Textauszug:
________________

Protokoll der Sitzung vom 13.11.2002

Erstaunlicherweise haben vor kurzem Ihre Kollegen auf der Oppositionsbank, nämlich die GRÜNEN, einen Antrag eingereicht, der die Kürzung der Mittel für das Kuratorium für Maschinen- und Betriebshilfsringe fordert. Das ist erstaunlich, Herr Kollege Dr. Dürr. Dazu können Sie sich vielleicht auch noch äußern.

(Zuruf des Abgeordneten Dr. Dürr (BÜNDNIS 90/ DIE GRÜNEN))

Meine sehr verehrten Damen und Herren, Herr Dr. Dürr hat vorhin behauptet, die CSU würde den Verbraucherschutz vernachlässigen. Das ist wirklich eine Kühnheit, meine ich. Wer hat denn jetzt in Brüssel durchgesetzt, dass die Verfütterung von Speiseresten wieder zulässig ist? Wer wehrt sich nicht entschieden dagegen, dass Tiermehl wieder verarbeitet werden darf? Es ist doch Frau Künast in Berlin, die dazu kein Wort sagt!

(Widerspruch beim BÜNDNIS 90/DIE GRÜNEN)

Meine sehr verehrten Damen und Herren, der Strukturwandel in Bayern ist nicht aufzuhalten, Herr Starzmann, aber er geht langsamer vonstatten als in allen anderen Bundesländern. Schließlich steht noch jeder dritte deutsche Bauernhof in Bayern. Das ist wohl auch ein Ausweis dafür, dass unsere begleitenden Maßnahmen, dass die sozial verträglichen Rahmenbedingungen gegriffen haben, weil wir auch Arbeitsplätze in zumutbarer Entfernung angeboten haben. Das gehört auch zu einer vernünftigen Landwirtschaftspolitik. Wir wollen auch nicht diese großen Einheiten wie in anderen Bundesländern oder gar im Osten Deutschlands.

________________

Kurze Übung A:
Prüfen Sie, ob die Aussagen (i), (ii) und (iii) mit dem Sitzungsprotokoll übereinstimmen. Antworten Sie jeweils mit Ja oder Nein und zitieren Sie die entscheidenden Worte wörtlich.
(i) Die GRÜNEN haben einen Antrag eingereicht, der eine Kürzung der Mittel für das Kuratorium für Maschinen- und Betriebshilfsringe verlangt.
(ii) Nach Aussage des Redners verläuft der Strukturwandel in Bayern schneller als in den übrigen Bundesländern.
(iii) Laut Redner liegt jeder dritte deutsche Bauernhof in Bayern.
Kurze Übung B:
Führen Sie das Sitzungsprotokoll über die bayerische Landwirtschaftspolitik ab der Stelle fort, an der es endet.
Die Zeilen danach sind eigenständiges Material und gehören nicht zum Sitzungsprotokoll.

________________

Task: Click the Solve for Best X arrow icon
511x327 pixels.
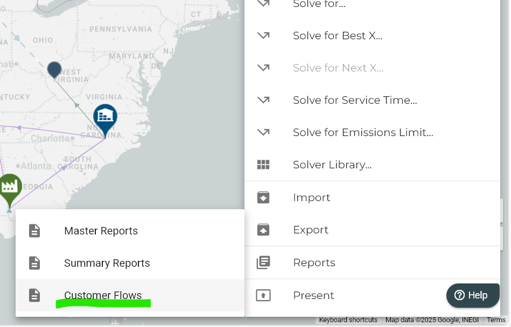Action: (x=263, y=36)
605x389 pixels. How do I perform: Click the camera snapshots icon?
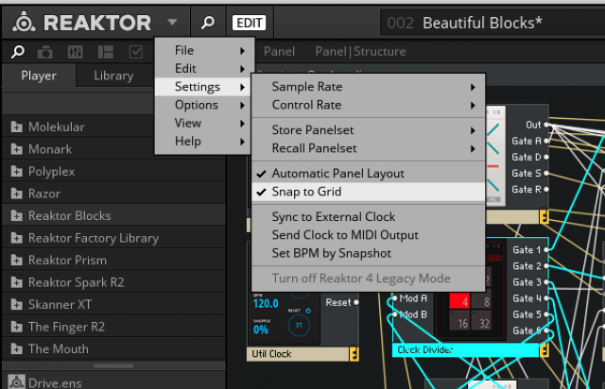tap(46, 51)
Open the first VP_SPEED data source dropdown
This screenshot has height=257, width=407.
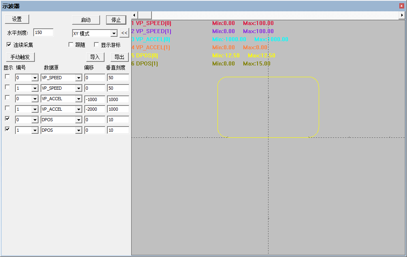[77, 78]
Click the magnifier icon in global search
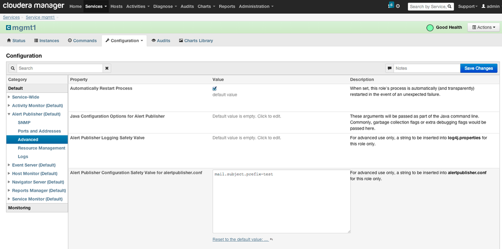This screenshot has height=249, width=502. click(x=449, y=7)
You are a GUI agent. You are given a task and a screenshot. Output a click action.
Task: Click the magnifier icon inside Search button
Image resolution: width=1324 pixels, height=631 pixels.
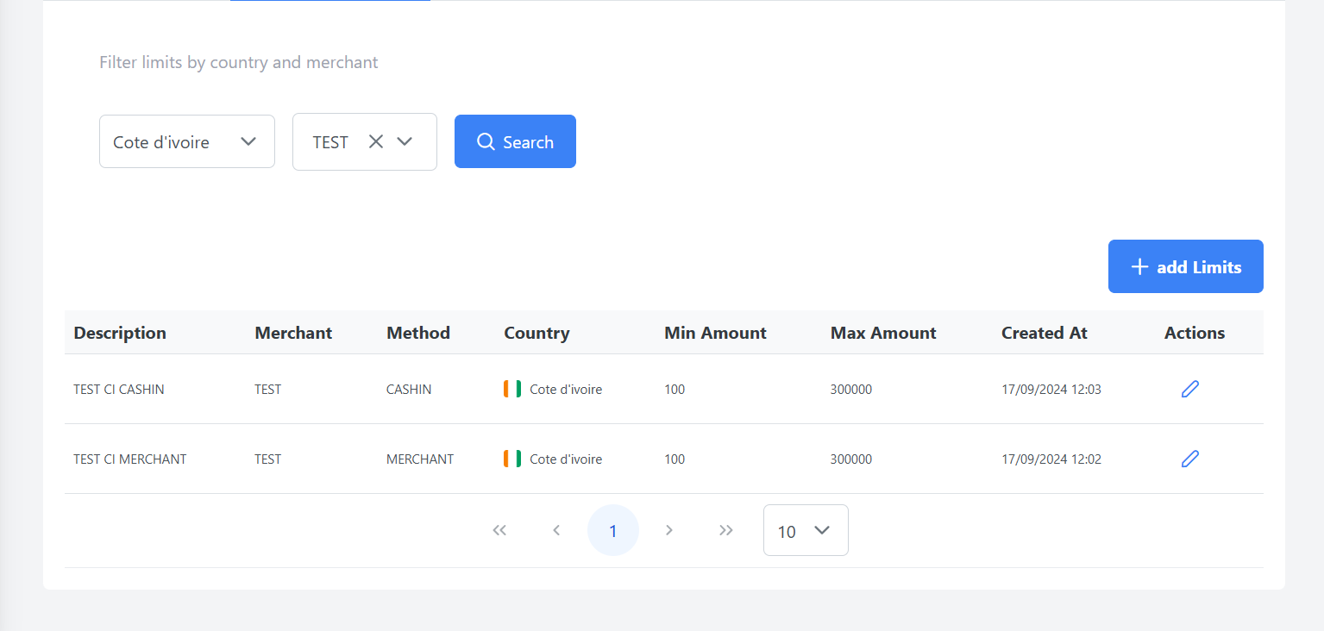point(485,141)
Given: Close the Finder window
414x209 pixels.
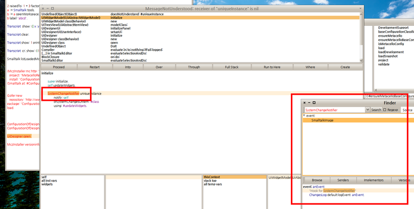Looking at the screenshot, I should coord(304,103).
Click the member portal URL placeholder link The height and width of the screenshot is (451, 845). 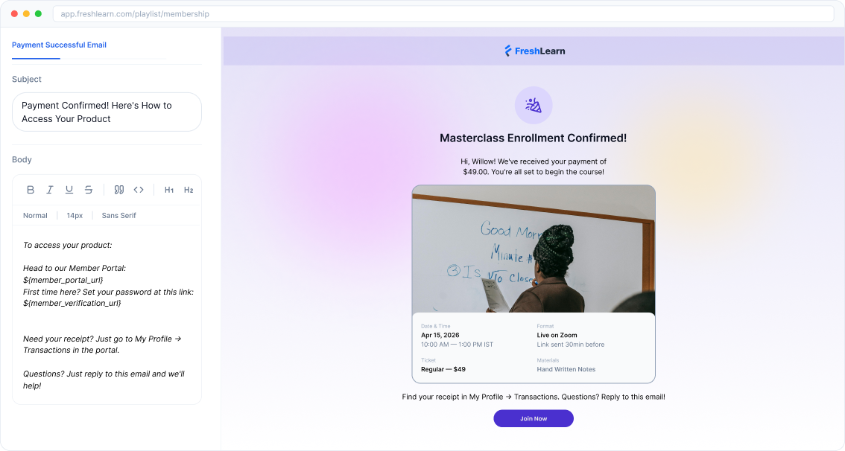click(64, 281)
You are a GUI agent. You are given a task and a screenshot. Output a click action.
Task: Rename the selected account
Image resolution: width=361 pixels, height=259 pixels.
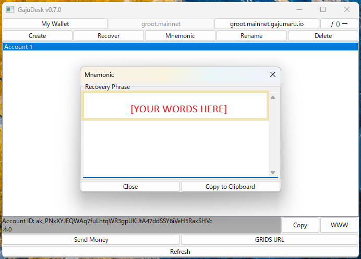[x=251, y=36]
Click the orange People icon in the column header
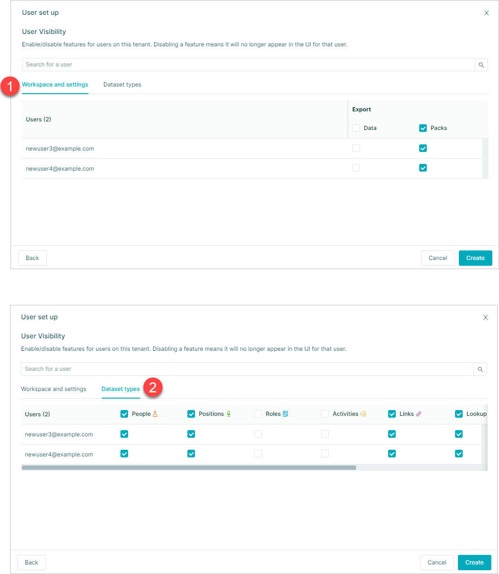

________________

Schriftliche Antwort A:
(i) Ja: „einen Antrag eingereicht, der die Kürzung der Mittel für das Kuratorium für Maschinen- und Betriebshilfsringe fordert“
(ii) Nein: „er geht langsamer vonstatten als in allen anderen Bundesländern“
(iii) Ja: „Schließlich steht noch jeder dritte deutsche Bauernhof in Bayern.“

Schriftliche Antwort B:
Zur Modulation, Herr Dr. Dürr, muss man ganz einfach sagen: Leider Gottes hat Berlin nicht das Geld, um die

Kofinanzierung sicherzustellen. Was die Förderpolitik anlangt, würden wir uns sehr gern andere Rahmenbedingungen wünschen. Wir wollen nicht, dass für 50-Hektar-Betriebe pro Hektar genauso viel gezahlt wird wie für 500- oder für 2000-Hektar-Betriebe. Wir wollen Förderobergrenzen einführen. Aber Künast wehrt sich dagegen.

(Zurufe vom BÜNDNIS 90/DIE GRÜNEN)

Verehrte Kolleginnen und Kollegen, die bayerische Landwirtschaft leidet unter unbefriedigenden Preisen, unter dem Weltmarktdruck, unter unterschiedlichen Standards beim Pflanzenschutz, beim Tierschutz und beim Umweltschutz innerhalb der EU.

Die Planungsvorgaben der EU sind durch vorzeitiges Reformgetöse unsicher. Am meisten verunsichern unsere Bäuerinnen und Bauern aber die Hiobsbotschaften aus Berlin. Das Künast-Ministerium ist kein Ministerium mehr für die Landwirtschaft; es entwickelt sich zunehmend zu einem Anti-Bauern-Ministerium.

(Beifall bei der CSU)

Die Bundesagrarpolitik will quasi mit Dirigismus 20% Ökobetriebe erreichen. Dabei haben selbst die bayerischen Ökoverbände die CSU längst als glaubwürdigen Ansprechpartner und Vertreter ihrer Interessen erkannt. Was nützt der staatlich verordnete Ökoanteil, wenn der Verbrauch nicht gleichzeitig entsprechend gesteigert werden kann? Ein drastischer Preisverfall wäre doch die Folge.

Die Koalitionsvereinbarung der Bundesregierung zeigt eindeutig die Richtung an: Mehr Staat, weniger Freiheit für den Einzelnen, mehr Regulierung, weniger Flexibilität, Missachtung der Bedürfnisse der Land- und Forstwirtschaft. Sie nehmen unseren Bäuerinnen und Bauern letzten Endes auch noch die Freude an der Arbeit.

(Beifall bei der CSU – Zuruf von der SPD: Wegen der Vergnügungssteuer!)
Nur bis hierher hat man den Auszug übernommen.